_What is needed_. A line qualifies if it holds the string "coordinates". Copy every qualifying line from the records.

_Input for this task_.
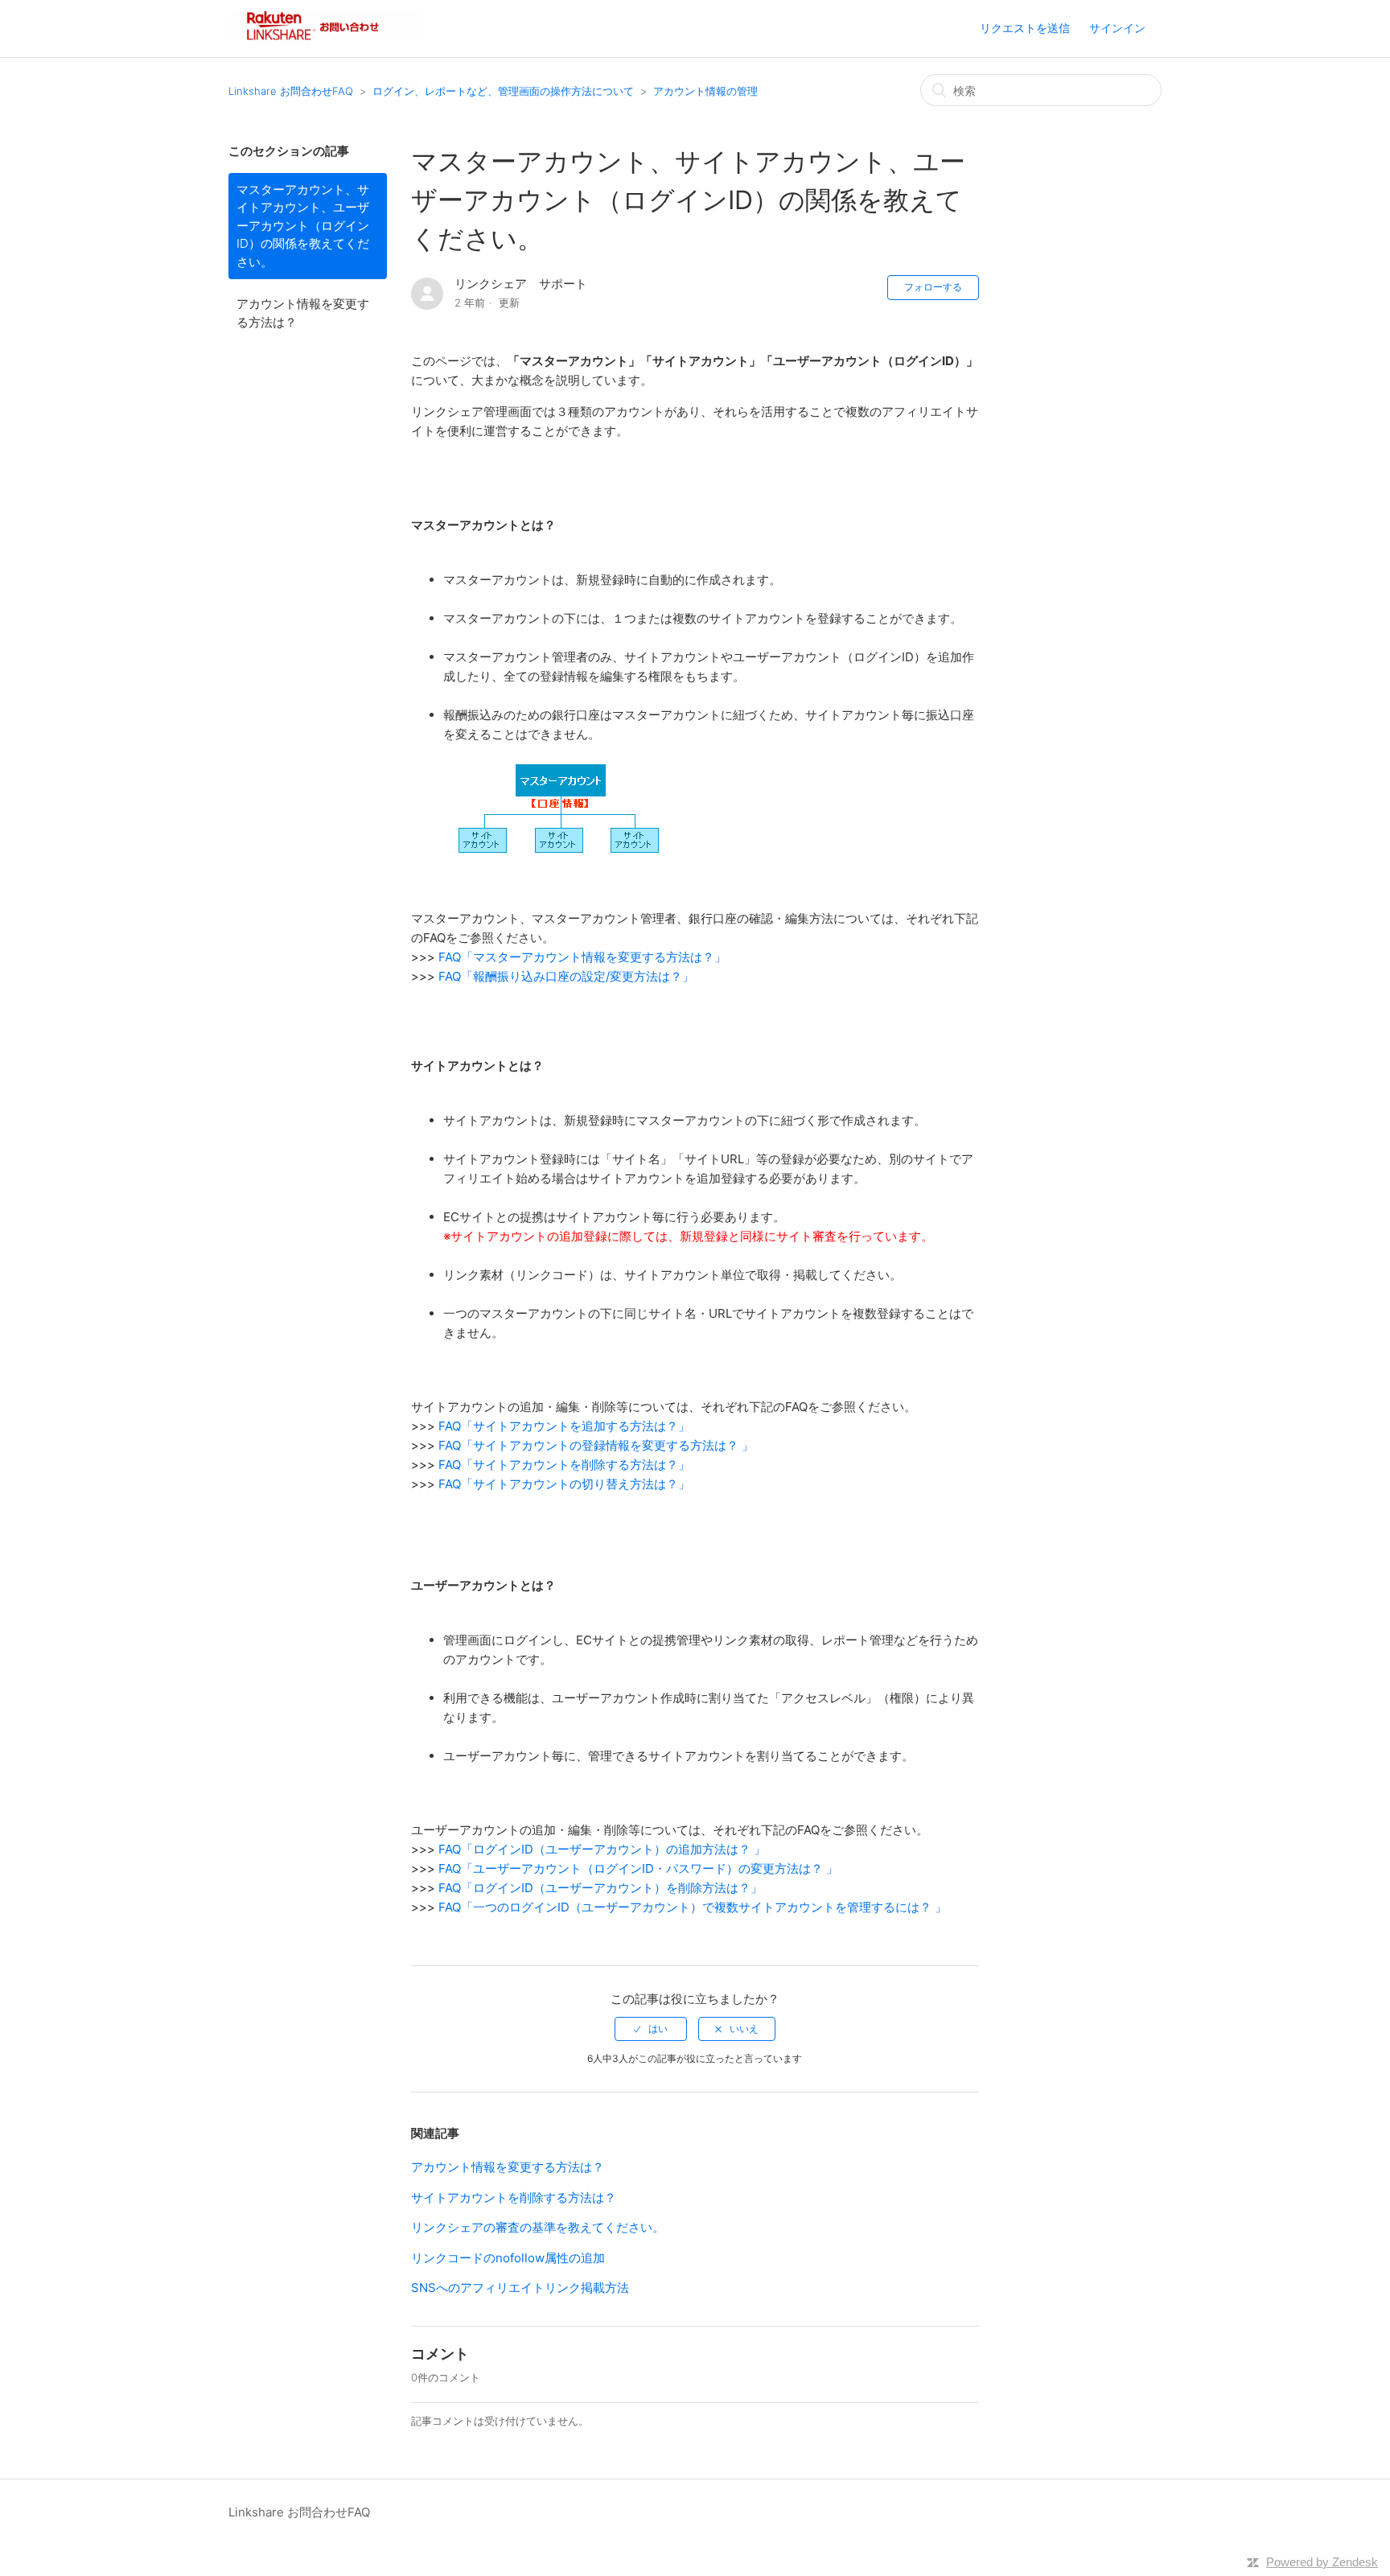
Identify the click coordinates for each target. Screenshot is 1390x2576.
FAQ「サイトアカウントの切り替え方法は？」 (564, 1484)
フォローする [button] (933, 287)
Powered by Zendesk (1322, 2562)
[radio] (651, 2029)
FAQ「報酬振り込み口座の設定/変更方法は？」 (566, 976)
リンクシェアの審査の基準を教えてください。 (537, 2227)
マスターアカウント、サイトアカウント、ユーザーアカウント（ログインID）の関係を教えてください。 (302, 226)
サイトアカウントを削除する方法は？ (513, 2197)
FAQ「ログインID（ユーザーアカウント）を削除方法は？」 (600, 1887)
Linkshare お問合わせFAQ (290, 90)
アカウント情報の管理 (705, 90)
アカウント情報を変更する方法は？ (302, 313)
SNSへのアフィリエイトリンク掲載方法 (520, 2287)
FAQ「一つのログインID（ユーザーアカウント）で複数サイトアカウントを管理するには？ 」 (692, 1907)
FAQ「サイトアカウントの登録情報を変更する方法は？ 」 (596, 1445)
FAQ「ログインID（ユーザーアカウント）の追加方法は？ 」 (602, 1849)
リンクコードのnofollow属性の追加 (508, 2257)
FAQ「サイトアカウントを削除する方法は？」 (564, 1464)
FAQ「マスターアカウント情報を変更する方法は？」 (582, 957)
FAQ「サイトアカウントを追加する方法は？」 (564, 1426)
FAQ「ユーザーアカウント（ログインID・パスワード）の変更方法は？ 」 (638, 1868)
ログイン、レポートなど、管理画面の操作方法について (503, 90)
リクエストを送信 (1025, 28)
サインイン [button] (1117, 28)
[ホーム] (325, 36)
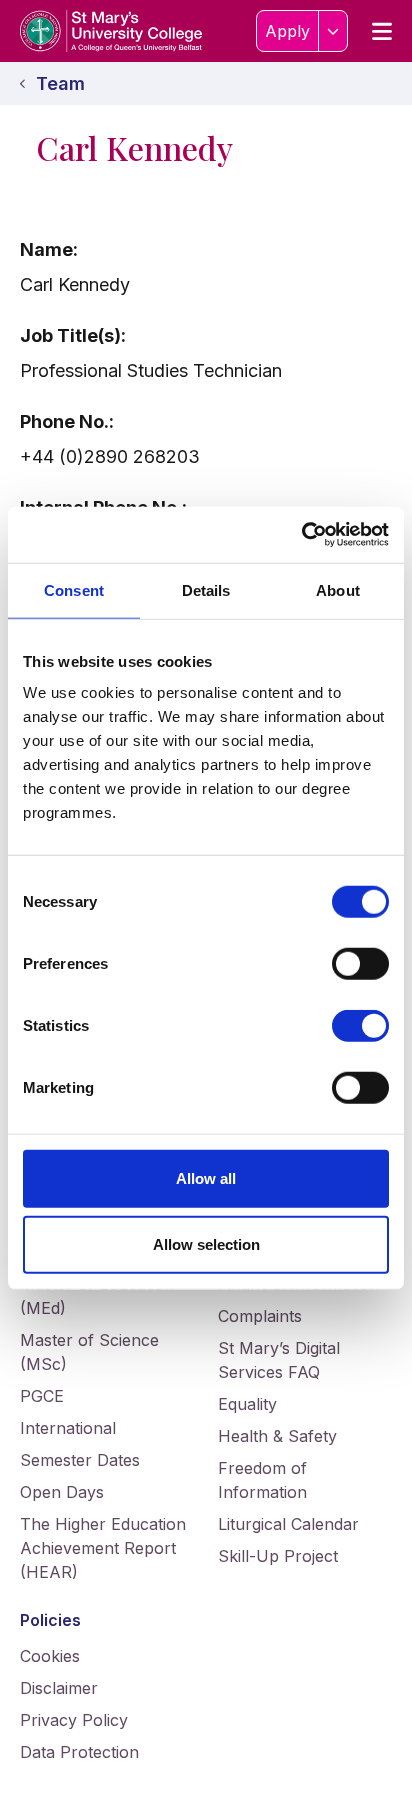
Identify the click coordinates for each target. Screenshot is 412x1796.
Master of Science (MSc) (89, 1352)
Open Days (62, 1492)
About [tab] (338, 589)
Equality (247, 1404)
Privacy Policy (74, 1720)
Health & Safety (277, 1436)
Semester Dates (80, 1460)
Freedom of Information (262, 1480)
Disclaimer (59, 1688)
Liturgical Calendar (288, 1524)
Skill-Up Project (278, 1556)
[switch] (360, 964)
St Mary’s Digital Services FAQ (279, 1360)
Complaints (260, 1316)
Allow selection (206, 1243)
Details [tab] (206, 589)
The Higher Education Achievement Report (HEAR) (103, 1548)
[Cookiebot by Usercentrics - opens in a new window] (301, 535)
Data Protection (79, 1752)
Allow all (206, 1178)
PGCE (42, 1396)
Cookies (50, 1656)
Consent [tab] (74, 589)
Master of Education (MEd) (97, 1296)
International (68, 1428)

_Reply_.
Identify the click coordinates for each target. Screenshot is 1390x2576.
Identify the click coordinates for each target. Screenshot is 412x1796.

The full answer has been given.